Repeat the data verbatim, from the line containing "Given: Open the Service Account column menu" to the line containing "Screen dimensions: 666x556", inclusive of both.

[Begin]

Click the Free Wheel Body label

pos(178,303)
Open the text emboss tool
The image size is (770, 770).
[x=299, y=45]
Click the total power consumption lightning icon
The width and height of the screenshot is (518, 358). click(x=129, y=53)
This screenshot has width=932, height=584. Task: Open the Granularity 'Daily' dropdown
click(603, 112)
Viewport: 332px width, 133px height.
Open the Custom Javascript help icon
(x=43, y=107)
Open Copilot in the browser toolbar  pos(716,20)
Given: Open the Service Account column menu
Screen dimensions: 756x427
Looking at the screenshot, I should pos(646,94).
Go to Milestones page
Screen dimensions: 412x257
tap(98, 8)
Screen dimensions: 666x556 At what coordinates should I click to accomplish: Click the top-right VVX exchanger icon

[End]
[Begin]

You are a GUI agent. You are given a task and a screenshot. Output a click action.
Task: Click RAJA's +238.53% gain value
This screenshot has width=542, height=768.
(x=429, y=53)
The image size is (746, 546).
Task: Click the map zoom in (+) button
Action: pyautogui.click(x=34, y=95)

[End]

• _Written reply_:
Given: Open the Service Account column menu
Screen dimensions: 756x427
Looking at the screenshot, I should pos(646,94).
Go to Milestones page
Screen dimensions: 412x257
tap(98, 8)
Screen dimensions: 666x556 At what coordinates should I click to accomplish: Click the top-right VVX exchanger icon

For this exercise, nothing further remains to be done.